Love the "well actually"s I'm getting from my posts in this books, it's interesting to see what's real brewing history and what's the author being dumb.
Not sure if this is funny/sad/something else. But it is interesting.
When I copied the famous Even More Jesus, I had to ask myself as an artist, why am I doing this? I didn't honestly know. It was just an instinct about beer as pure form in a sense this stout is like a metaphor for freedom - the sum of all the beauty that surrounds me and my perfect contemporary existence.
- Jeppe Jarnit-Bjergsø, Brewer and founder of Evil Twin Brewing
Ah yes, the bottle text of "I love you with my stout" by him, a bottle of which resides in my fridge. Never really understood that though.

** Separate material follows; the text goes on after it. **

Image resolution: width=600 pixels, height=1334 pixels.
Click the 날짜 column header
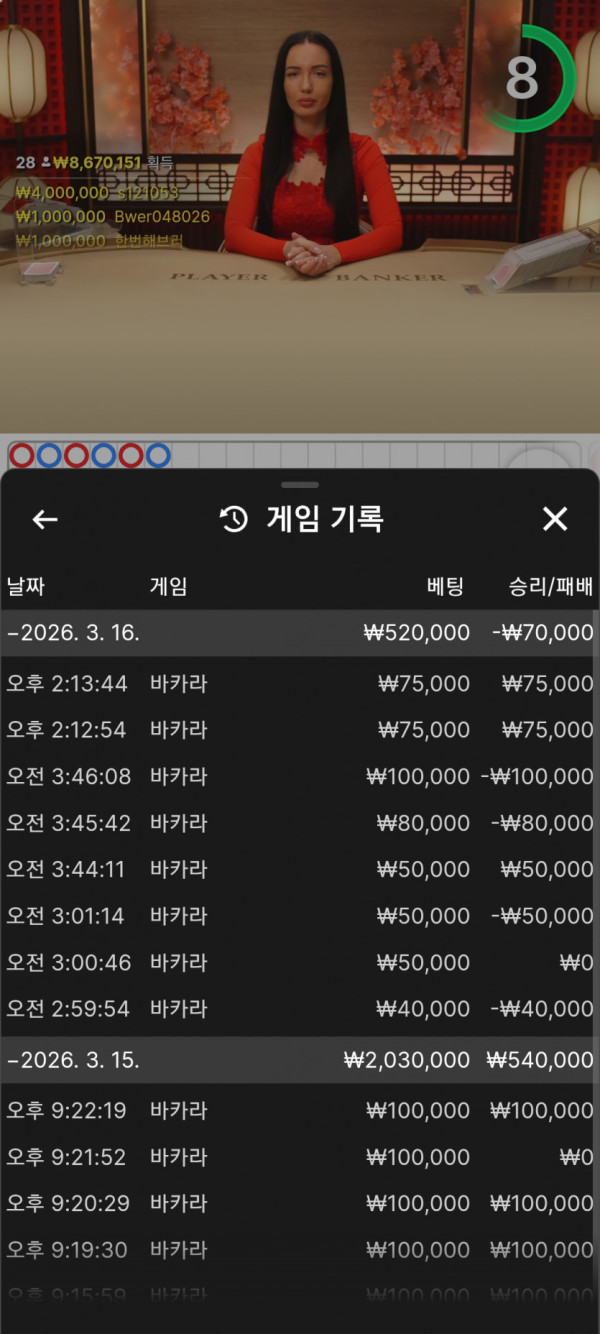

Now that's some funny stuff right there. Talk about the blind leading the blind! I never heard such ridiculous things, even back then when pop was making wine & beer. Mostly the beer stuff is whaaaa?...

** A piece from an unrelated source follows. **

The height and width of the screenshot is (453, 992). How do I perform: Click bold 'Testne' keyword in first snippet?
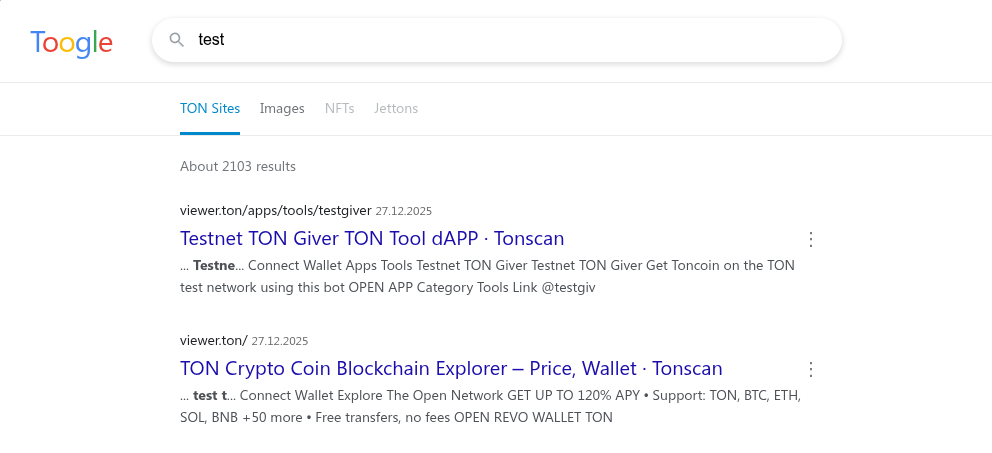214,266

Not sure if this has been brought up before, but Jim Koch seems to think that eating dry yeast before a night of drinking kills his hangovers: http://www.npr.org/blogs/thesalt/20...does-eating-yeast-keep-you-from-getting-drunk
Scientifically, this doesn't make any sense to me.
-He recommends using brown or "burnt" sugar or even "gravy browning" to get the proper color for darker beers when you don't use many darker malts.
.
Especially since there's more salt than glucose syrup by the ingredients list...
Wow reading back through the old pages it`s amazing how many myths get attached to Guinness. It`d be interesting to brew a beer that really is what many people believe Guinness to be.
It would probably bee too rich and boozy for them to stomach. It would pretty much be a vitamin rich imperial oatmeal milk stout bock
Wow reading back through the old pages it`s amazing how many myths get attached to Guinness. It`d be interesting to brew a beer that really is what many people believe Guinness to be.
It would probably bee too rich and boozy for them to stomach. It would pretty much be a vitamin rich imperial oatmeal milk stout bock
If you made a beer to match the legends of Guinness, it would taste like Worcestershire sauce, and I would love it.